C’était attendu, c’est désormais confirmé. La Commission Européenne mène une enquête approfondie concernant l’acquisition de Downtown Music par Virgin, filiale d’Universal Music. Quelles seraient les conséquences inéluctables de la fusion entre Downtown et Virgin, en matière de concurrence sur le marché de la musique enregistrée en Europe ? C’est la question centrale à laquelle répondra la Commission Européenne, mi-décembre.

Le deal le plus important de l’année 2025 dans le music business en Europe pourrait ne pas être finalisé. À une condition sine-qua-none: que les effets néfastes de la fusion entre Downtown Music et Virgin Music pour les labels indépendants, les artistes indépendants, et pour les consommateurs de musique en Europe soient avérés.
L’annonce du rachat de Downtown par Universal Music, maison-mère de Virgin Music, filiale dédiée aux services aux artistes et labels, avait alerté plusieurs autorités de régulation et suscité une vive opposition des labels indépendants. La Commission Européenne avait initialement été saisie par les autorités de régulation des Pays-Bas (Authority for Consumers and Markets) et en Autriche. Les deux entités avaient été dû être notifiées du deal en raison du montant de la transaction (737 millions d’euros), supérieur à leurs seuils respectifs, bien qu’en-dessous du seuil au niveau européen.
En parallèle, les labels indépendants ont manoeuvré de leurs côtés en sollicitant une enquête de la Commission Européenne en raison des conséquences redoutées sur leurs activités. Comme relayé par MUSICBIZ, les dirigeants et représentants des labels indépendants redoutent que la fusion n’aboutisse à une concentration sans précédent dans l’industrie de la musique, à un affaiblissement de la production indépendante, et à rendre Universal Music incontournable pour un certain nombre de services. Plusieurs actions de lobbying ont donc été entreprises depuis le début de l’année 2025, en particulier à Bruxelles.

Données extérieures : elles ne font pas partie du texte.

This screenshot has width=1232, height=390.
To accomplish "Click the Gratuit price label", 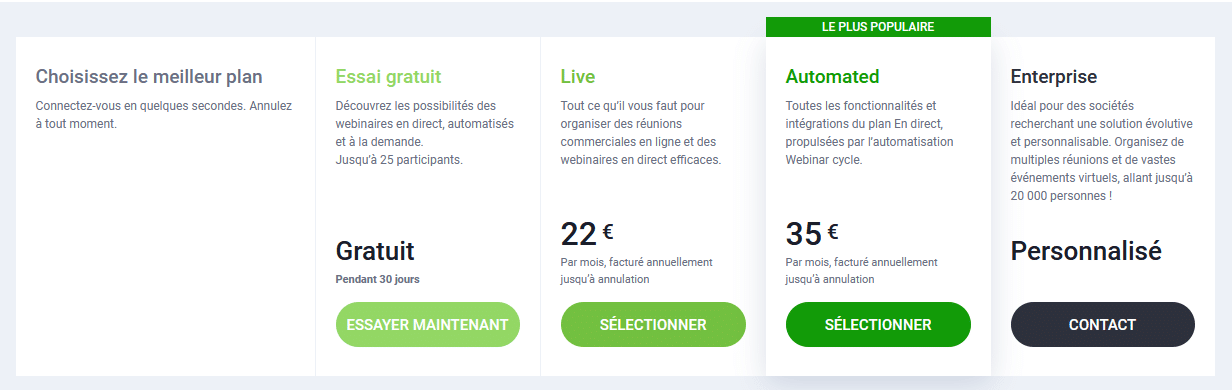I will [x=375, y=251].
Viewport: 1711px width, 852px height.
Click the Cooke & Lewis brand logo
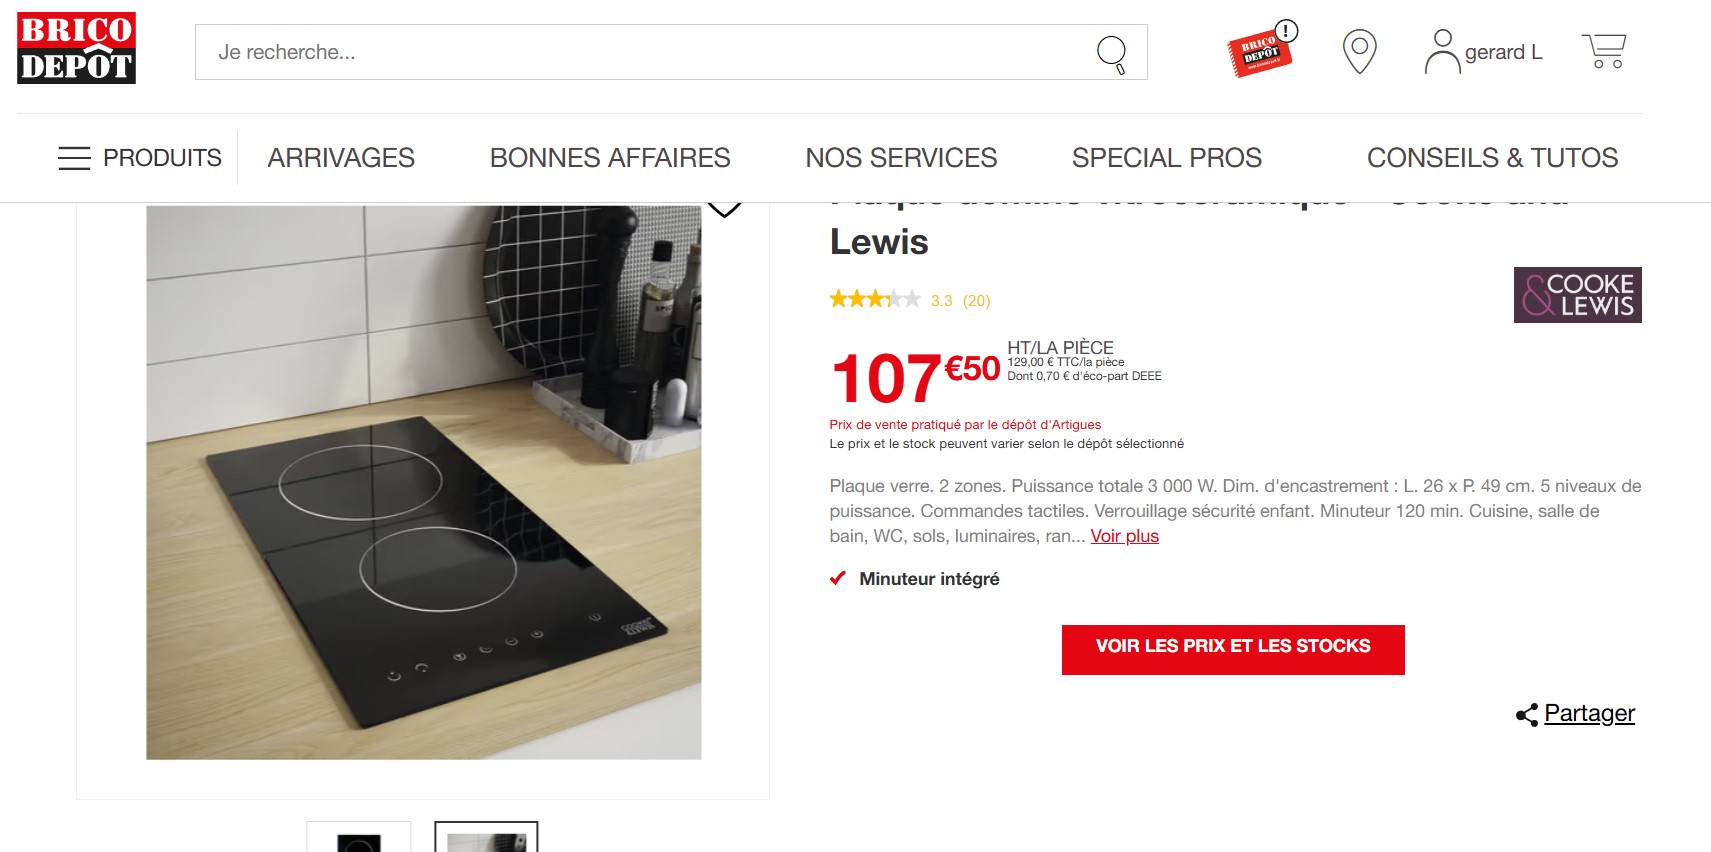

Les conséquences potentielles du rachat par Universal Music de Downtown, groupe proposant divers services aux artistes et labels dont la distribution et la gestion des droits, ont depuis été soulevées par la Commission Européenne. Lors de la confirmation de l’ouverture d’une enquête approfondie, l’institution chargée de réguler le marché européen a précisé ses inquiétudes quant à l’impact du deal sur le marché de la musique enregistrée.
Examen des impacts négatifs sur les labels, les artistes, et les consommateurs
De prime abord, la Commission Européenne redoute que l’absorption de Downtown par Virgin ne permette à Universal Music de réduire et d’affaiblir la concurrence dans l’Espace économique européen. Notamment sur les segments de la distribution de la musique et de la gestion de droits, et plus largement dans le domaine des services aux artistes. “L’enquête préliminaire de la Commission relève que la transaction pourrait permettre à UMG d’acquérir des données sensibles sur ses concurrents, les labels. Après l’acquisition, UMG aurait la possibilité d’exploiter des données commerciales sensibles en faveur de ses propres activités. L’accès d’UMG à ces données pourrait nuire à ses concurrents que sont les labels“ précise l’institution.

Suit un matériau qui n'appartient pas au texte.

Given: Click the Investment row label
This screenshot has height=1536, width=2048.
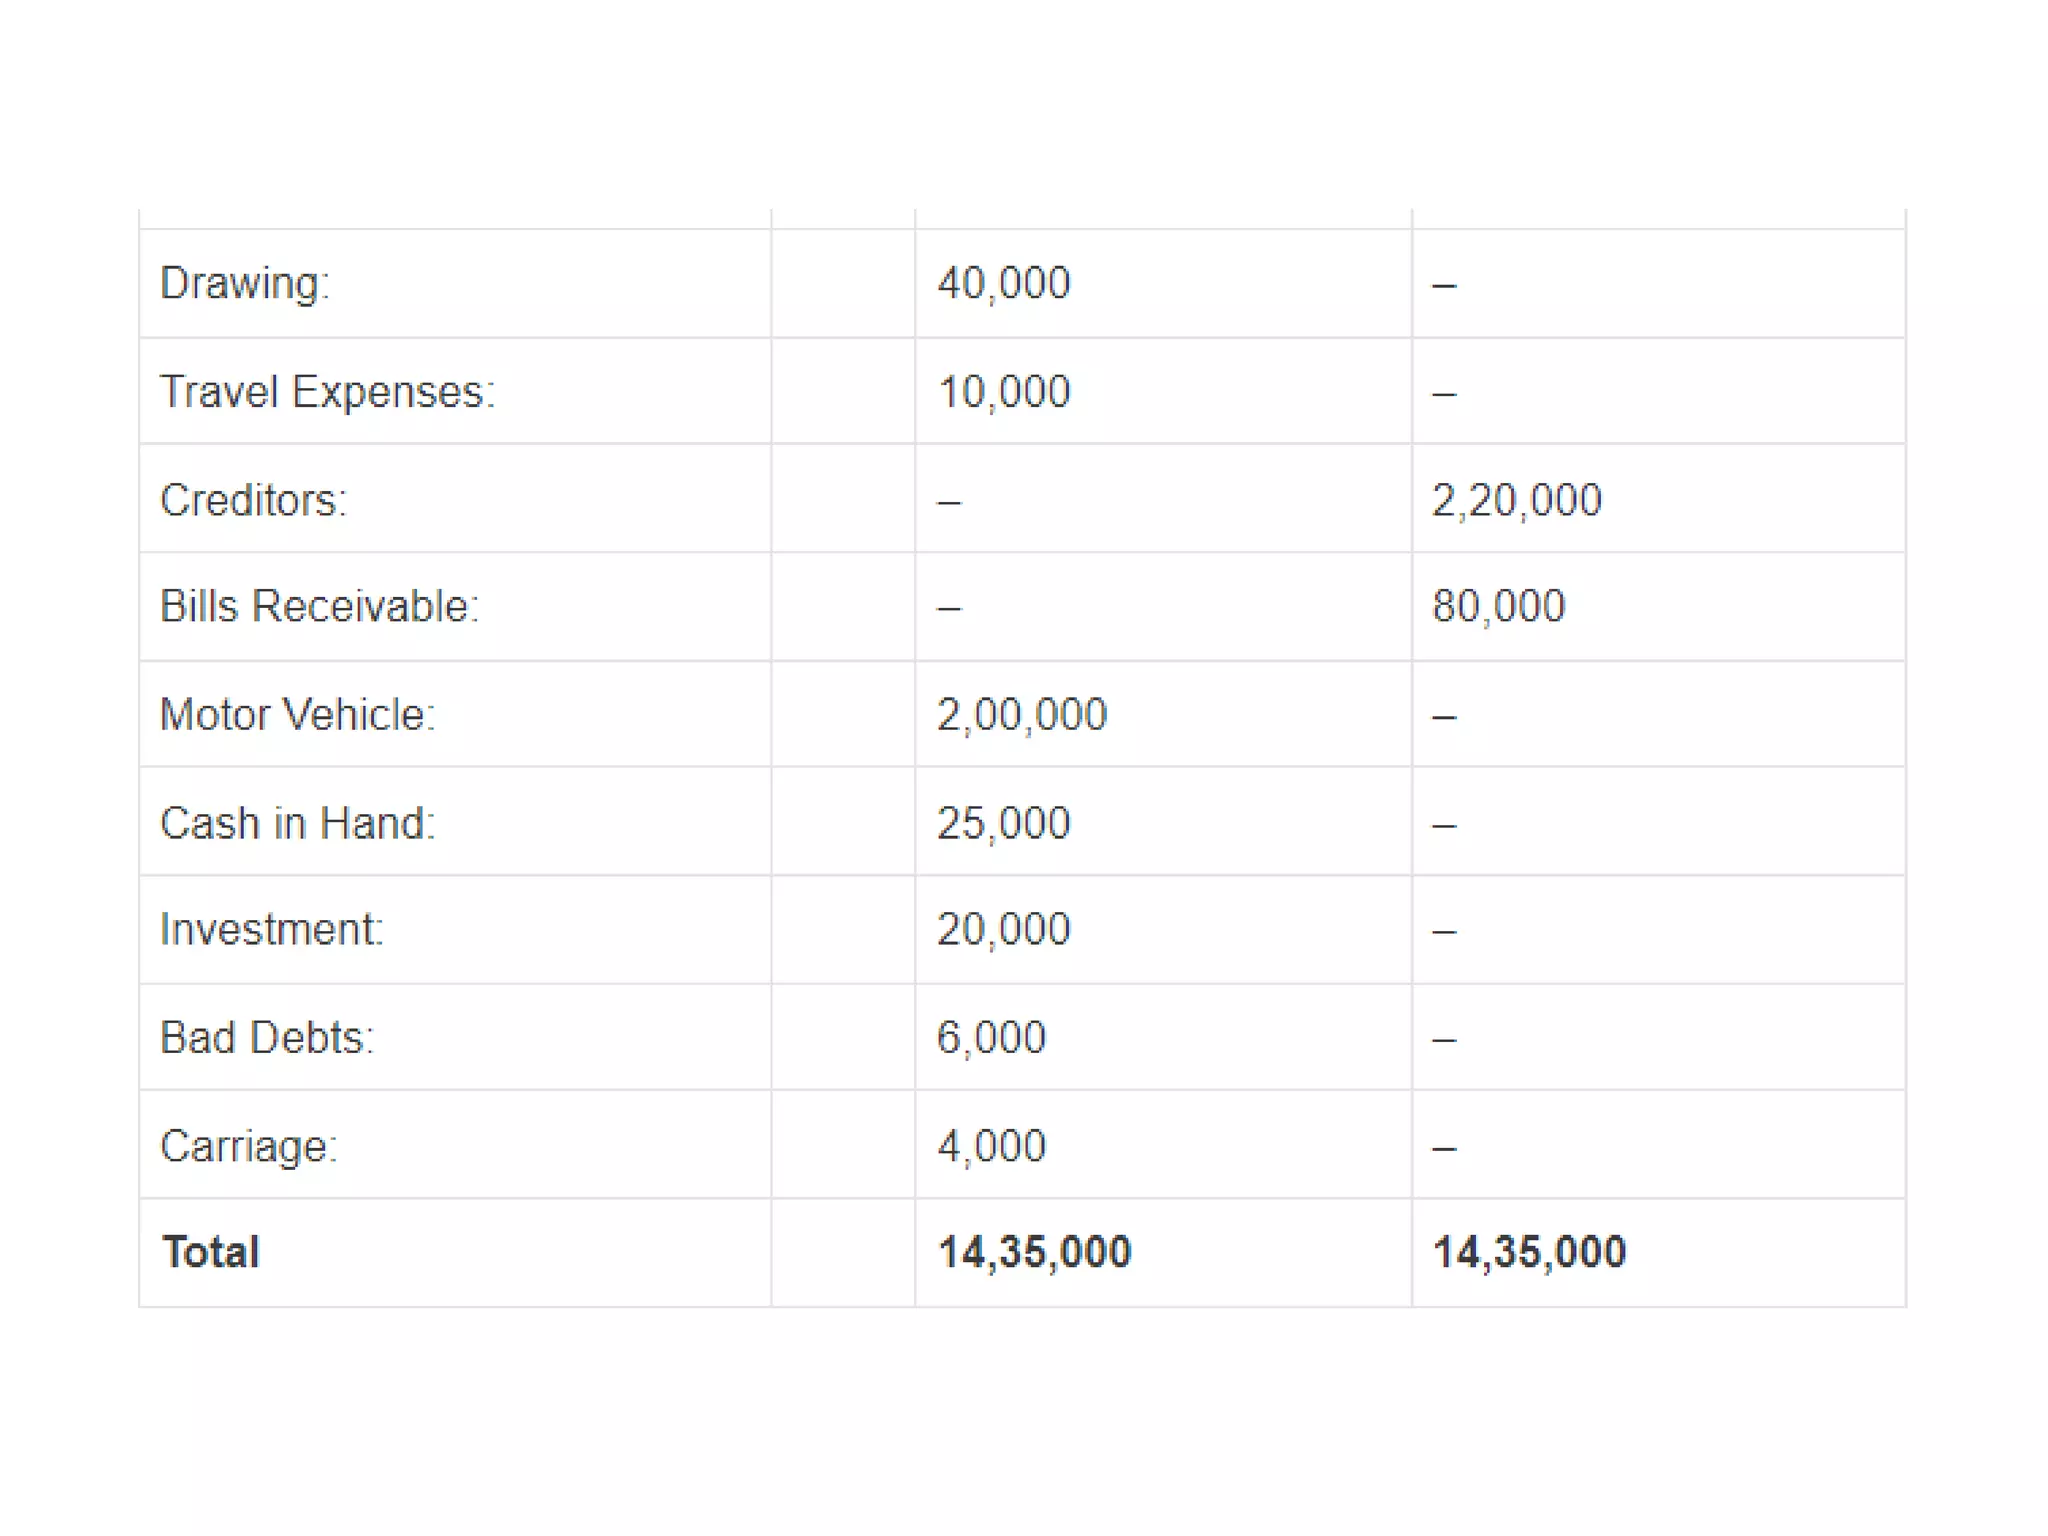Looking at the screenshot, I should pyautogui.click(x=271, y=930).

Universal Music pourrait ainsi être en position de nuire au développement et au succès des labels et artistes indépendants, et de renforcer son leadership sur le marché de la musique enregistrée à des niveaux encore plus exponentiels. Du point de vue du Commissaire chargé de l’économie, Vladis Dombrovskis, “en acquérant Downtown, UMG rachèterait un grand nombre de fournisseurs de services aux labels qui lui font concurrence. L’ouverture d’une enquête approfondie nous permettra d’examiner de manière plus précautionneuse les éventuels impacts négatifs pour les artistes et les labels, et in fine pour les consommateurs européens“.
L’enquête approfondie de la Commission a évidemment été saluée par les représentants des labels indépendants au niveau européen et international. Pour IMPALA, fédération de 6 000 labels en Europe, “le deal UMG/Downtown entraîne de sérieuses menaces qui sont incompatibles avec le fonctionnement du marché. Cette acquisition renforcerait davantage la position d’UMG au sein des marchés de la musique en Europe, en réduisant les opportunités pour les labels indépendants et les artistes avec lesquels ils travaillent, et en permettant à UMG d’exercer plus de contrôle sur les plateformes de streaming“.
La Commission Européenne a cependant rappelé que la conduite d’investigations avait pour objectif de vérifier la véracité des risques et effets redoutés, et ne présageait pas de la réprobation du deal. En clair, le rachat de Downtown par Universal Music pourrait tout de même être validé par Bruxelles. La décision de la Commission sera connue mi-décembre et non plus fin-novembre, suite à l’octroi d’un délai supplémentaire sollicité par Universal Music.